* **WHAT TO WORK ON**
From the first line of the entries below to the line with "Xypex Concrete Waterproofing", give each line again exactly.

* **THE RECORDS**

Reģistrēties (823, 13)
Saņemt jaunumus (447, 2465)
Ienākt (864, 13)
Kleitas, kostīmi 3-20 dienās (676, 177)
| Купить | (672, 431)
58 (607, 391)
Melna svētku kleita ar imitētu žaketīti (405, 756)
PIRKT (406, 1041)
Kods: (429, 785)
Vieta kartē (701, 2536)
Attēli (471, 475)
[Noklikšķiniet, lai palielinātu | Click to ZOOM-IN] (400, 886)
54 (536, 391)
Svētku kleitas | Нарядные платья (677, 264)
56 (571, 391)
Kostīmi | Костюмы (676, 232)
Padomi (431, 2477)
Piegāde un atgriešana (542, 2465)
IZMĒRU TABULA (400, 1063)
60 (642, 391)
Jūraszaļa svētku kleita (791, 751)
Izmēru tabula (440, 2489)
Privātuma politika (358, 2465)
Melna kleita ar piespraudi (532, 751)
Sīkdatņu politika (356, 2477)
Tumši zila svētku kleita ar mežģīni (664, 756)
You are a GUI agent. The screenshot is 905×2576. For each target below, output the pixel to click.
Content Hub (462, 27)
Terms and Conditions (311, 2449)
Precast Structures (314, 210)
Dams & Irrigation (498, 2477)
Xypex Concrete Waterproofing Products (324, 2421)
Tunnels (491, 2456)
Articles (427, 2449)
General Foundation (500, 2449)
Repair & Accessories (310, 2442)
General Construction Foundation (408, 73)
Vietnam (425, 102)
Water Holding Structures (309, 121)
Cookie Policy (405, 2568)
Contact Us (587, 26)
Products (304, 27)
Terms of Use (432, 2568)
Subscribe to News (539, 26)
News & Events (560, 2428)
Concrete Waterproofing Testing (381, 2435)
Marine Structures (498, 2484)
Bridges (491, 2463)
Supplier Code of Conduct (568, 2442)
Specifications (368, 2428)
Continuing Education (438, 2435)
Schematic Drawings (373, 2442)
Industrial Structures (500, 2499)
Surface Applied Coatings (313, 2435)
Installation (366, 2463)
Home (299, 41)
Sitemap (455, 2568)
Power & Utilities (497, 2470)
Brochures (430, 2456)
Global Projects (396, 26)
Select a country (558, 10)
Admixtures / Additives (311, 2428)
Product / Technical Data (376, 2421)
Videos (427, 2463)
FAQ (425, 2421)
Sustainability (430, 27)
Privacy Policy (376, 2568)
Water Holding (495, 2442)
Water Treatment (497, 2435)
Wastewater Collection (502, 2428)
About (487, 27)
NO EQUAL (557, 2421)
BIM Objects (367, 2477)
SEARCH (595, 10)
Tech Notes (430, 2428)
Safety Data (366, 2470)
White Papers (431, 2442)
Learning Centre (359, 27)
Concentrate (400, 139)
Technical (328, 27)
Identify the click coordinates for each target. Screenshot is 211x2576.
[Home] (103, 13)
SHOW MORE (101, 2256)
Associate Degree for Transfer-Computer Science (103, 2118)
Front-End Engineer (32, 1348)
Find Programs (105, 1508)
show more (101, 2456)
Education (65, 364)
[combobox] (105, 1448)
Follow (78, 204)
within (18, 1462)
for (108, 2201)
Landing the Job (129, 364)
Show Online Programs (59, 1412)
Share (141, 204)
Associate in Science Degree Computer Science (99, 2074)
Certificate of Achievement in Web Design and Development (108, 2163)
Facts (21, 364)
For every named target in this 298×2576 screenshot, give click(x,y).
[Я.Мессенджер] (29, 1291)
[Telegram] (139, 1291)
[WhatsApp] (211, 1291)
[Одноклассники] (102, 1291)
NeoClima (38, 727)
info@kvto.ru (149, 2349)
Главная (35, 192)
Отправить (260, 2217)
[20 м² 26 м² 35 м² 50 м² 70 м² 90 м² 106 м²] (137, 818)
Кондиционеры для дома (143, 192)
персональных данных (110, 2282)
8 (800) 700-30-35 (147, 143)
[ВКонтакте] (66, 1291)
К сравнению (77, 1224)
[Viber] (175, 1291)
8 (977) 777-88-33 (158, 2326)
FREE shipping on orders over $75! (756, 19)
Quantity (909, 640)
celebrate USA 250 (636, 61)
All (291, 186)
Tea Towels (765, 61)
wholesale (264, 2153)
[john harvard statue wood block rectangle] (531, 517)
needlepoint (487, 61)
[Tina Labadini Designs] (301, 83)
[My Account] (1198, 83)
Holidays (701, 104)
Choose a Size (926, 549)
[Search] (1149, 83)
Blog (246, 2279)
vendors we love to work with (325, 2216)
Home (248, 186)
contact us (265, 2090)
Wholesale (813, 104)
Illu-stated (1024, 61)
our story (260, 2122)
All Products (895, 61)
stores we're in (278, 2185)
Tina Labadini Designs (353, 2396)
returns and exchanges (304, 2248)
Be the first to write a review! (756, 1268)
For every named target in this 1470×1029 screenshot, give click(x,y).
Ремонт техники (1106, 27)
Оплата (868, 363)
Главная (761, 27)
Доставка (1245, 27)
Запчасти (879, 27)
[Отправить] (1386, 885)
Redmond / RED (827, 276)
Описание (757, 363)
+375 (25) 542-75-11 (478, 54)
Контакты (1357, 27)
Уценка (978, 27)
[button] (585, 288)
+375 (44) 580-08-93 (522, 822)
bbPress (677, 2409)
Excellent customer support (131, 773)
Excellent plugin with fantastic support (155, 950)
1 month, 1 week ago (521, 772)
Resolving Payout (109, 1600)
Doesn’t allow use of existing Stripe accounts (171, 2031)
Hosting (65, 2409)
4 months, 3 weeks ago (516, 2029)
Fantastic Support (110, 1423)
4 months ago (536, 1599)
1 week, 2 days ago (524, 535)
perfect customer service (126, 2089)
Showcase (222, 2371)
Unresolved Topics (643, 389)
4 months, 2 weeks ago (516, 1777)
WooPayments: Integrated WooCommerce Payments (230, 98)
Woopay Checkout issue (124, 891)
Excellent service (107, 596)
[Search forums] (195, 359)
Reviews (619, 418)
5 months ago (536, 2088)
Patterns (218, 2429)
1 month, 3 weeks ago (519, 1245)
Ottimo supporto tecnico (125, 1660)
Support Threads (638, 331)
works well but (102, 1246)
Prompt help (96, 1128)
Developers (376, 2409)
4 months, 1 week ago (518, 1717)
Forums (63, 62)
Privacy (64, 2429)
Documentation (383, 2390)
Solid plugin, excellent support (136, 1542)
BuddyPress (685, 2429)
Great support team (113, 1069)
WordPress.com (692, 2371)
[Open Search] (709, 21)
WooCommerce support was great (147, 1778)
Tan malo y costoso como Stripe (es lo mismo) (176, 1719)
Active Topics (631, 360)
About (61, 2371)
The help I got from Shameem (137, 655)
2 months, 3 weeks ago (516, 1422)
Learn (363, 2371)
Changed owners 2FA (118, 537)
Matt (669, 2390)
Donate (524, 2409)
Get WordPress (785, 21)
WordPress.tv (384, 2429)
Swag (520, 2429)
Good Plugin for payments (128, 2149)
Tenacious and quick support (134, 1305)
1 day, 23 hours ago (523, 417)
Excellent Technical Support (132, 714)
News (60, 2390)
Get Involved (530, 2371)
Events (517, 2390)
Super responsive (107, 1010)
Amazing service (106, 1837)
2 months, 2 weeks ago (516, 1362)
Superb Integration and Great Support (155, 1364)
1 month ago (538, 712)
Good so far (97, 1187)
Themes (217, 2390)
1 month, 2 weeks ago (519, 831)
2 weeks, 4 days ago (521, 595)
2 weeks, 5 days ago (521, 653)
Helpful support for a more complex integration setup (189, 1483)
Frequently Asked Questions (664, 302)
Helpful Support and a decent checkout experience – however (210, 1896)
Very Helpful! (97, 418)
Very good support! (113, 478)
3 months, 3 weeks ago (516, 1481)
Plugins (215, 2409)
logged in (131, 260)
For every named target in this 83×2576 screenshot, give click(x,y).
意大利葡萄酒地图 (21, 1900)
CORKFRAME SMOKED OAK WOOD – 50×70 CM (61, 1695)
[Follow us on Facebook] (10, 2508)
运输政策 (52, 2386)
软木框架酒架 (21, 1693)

* **EXERCISE RESULT**
Reģistrēties (823, 13)
Saņemt jaunumus (447, 2465)
Ienākt (864, 13)
Kleitas, kostīmi 3-20 dienās (676, 177)
| Купить | (672, 431)
58 (607, 391)
Melna svētku kleita ar imitētu žaketīti (405, 756)
PIRKT (406, 1041)
Kods: (429, 785)
Vieta kartē (701, 2536)
Attēli (471, 475)
[Noklikšķiniet, lai palielinātu | Click to ZOOM-IN] (400, 886)
54 (536, 391)
Svētku kleitas | Нарядные платья (677, 264)
56 (571, 391)
Kostīmi | Костюмы (676, 232)
Padomi (431, 2477)
Piegāde un atgriešana (542, 2465)
IZMĒRU TABULA (400, 1063)
60 (642, 391)
Jūraszaļa svētku kleita (791, 751)
Izmēru tabula (440, 2489)
Privātuma politika (358, 2465)
Melna kleita ar piespraudi (532, 751)
Sīkdatņu politika (356, 2477)
Tumši zila svētku kleita ar mežģīni (664, 756)
You are a GUI agent. The screenshot is 905×2576. For each target below, output the pixel to click.
Content Hub (462, 27)
Terms and Conditions (311, 2449)
Precast Structures (314, 210)
Dams & Irrigation (498, 2477)
Xypex Concrete Waterproofing Products (324, 2421)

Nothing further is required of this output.